A custodial wallet is just a fancy way of saying that your private keys are being stored, and looked after for you by a third-party custodian. Custodial wallets are usually hot wallets.

In some cases this is good because all you have to remember is your login details to the platform, the custodian takes care of ensuring your coins are safe. Good custodians are often more diligent with security than careless individuals. That said, storing your coins in a custodial wallet doesn’t give you complete control over them. If you want to move them, you have to ask the custodian and hope that they comply with your request.

If a custodian controls a large number of wallets on behalf of its clients, it may also be a big target for attackers. It might be a quick and easy way to store your coins, but it might not be the safest.

Software wallets

Software wallets are one the most accessible forms of cryptocurrency storage available. As the name suggests, it’s simply a piece of software that runs on hardware you already own, like your laptop or smartphone. The software encrypts and protects your private keys. Like custodial wallets, software wallets are usually hot too.

> [Dataset]:
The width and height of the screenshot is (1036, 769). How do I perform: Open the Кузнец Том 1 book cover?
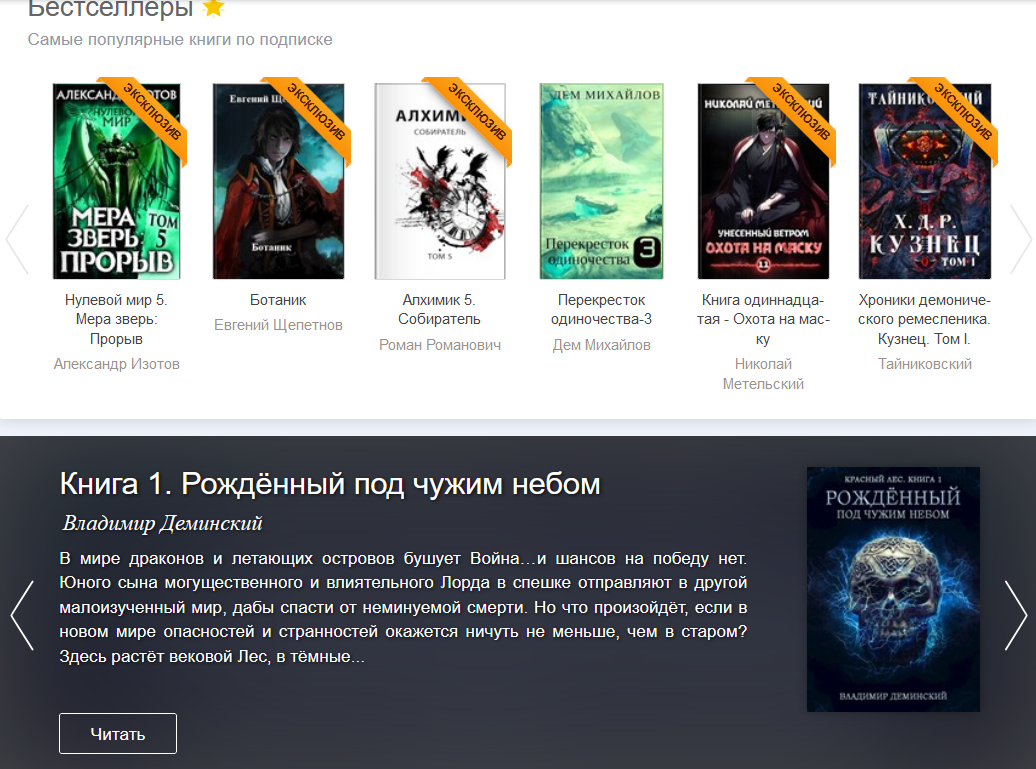click(925, 181)
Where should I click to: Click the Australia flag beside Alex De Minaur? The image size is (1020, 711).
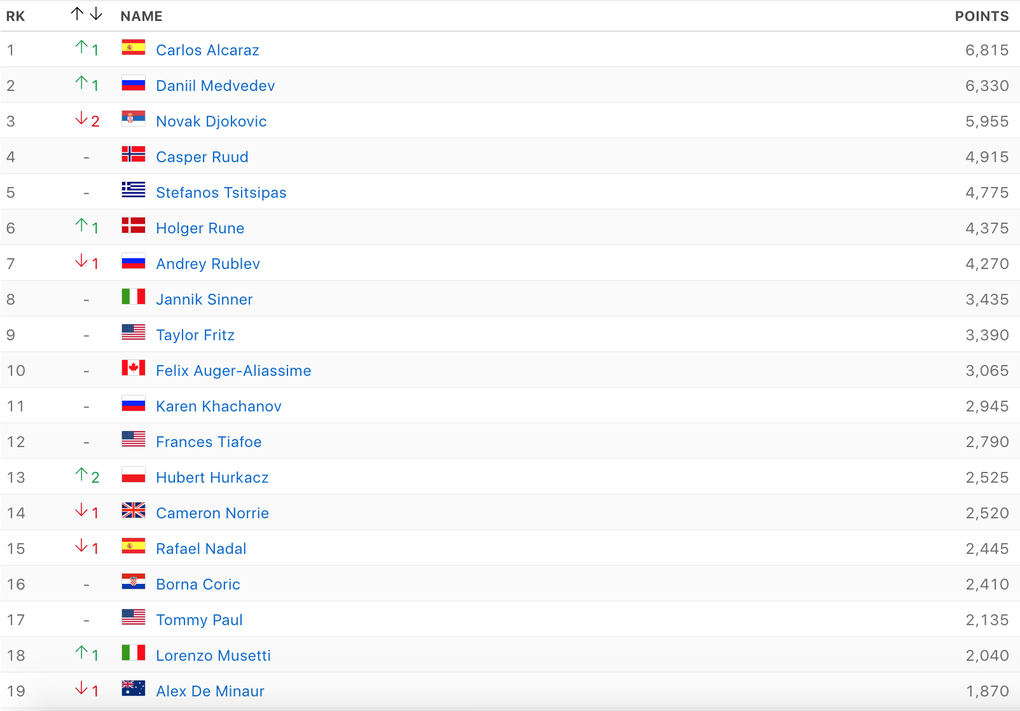(x=133, y=689)
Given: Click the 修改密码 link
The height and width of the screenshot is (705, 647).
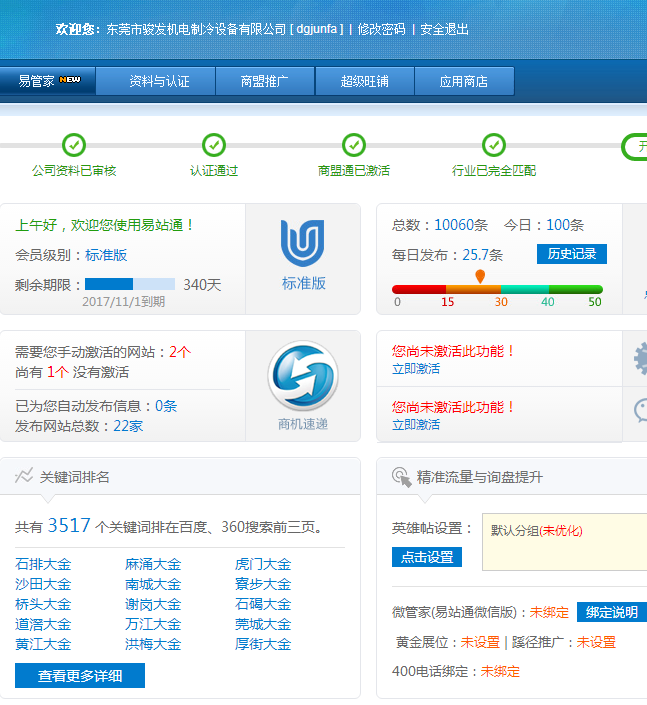Looking at the screenshot, I should (x=381, y=29).
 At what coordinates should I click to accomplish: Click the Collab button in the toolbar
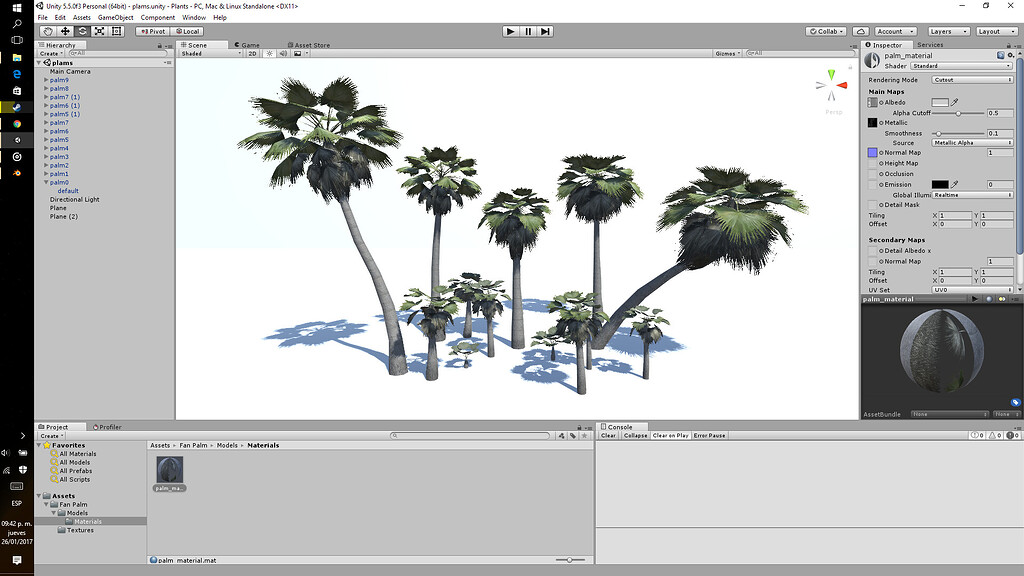tap(826, 31)
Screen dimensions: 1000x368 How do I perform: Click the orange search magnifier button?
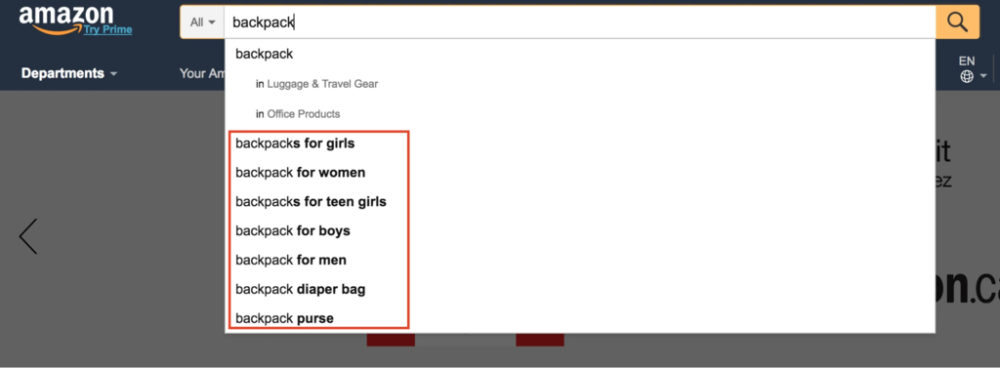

> [Activity A]: Repeat the passage on cryptocurrency wallets word for word from "A custodial wallet is" to "be the safest.".
> [Activity B]: Turn the paragraph of the cryptocurrency wallet passage that begins "In some cases this is good" into a short bulleted list that keeps its main facts.

> [Exercise solution A]:
A custodial wallet is just a fancy way of saying that your private keys are being stored, and looked after for you by a third-party custodian. Custodial wallets are usually hot wallets.

In some cases this is good because all you have to remember is your login details to the platform, the custodian takes care of ensuring your coins are safe. Good custodians are often more diligent with security than careless individuals. That said, storing your coins in a custodial wallet doesn’t give you complete control over them. If you want to move them, you have to ask the custodian and hope that they comply with your request.

If a custodian controls a large number of wallets on behalf of its clients, it may also be a big target for attackers. It might be a quick and easy way to store your coins, but it might not be the safest.

> [Exercise solution B]:
- You only need to remember your login details for the platform; the custodian keeps your coins safe.
- Good custodians are often more diligent with security than careless individuals.
- A custodial wallet doesn't give you complete control over your coins.
- To move them, you must ask the custodian and hope it complies.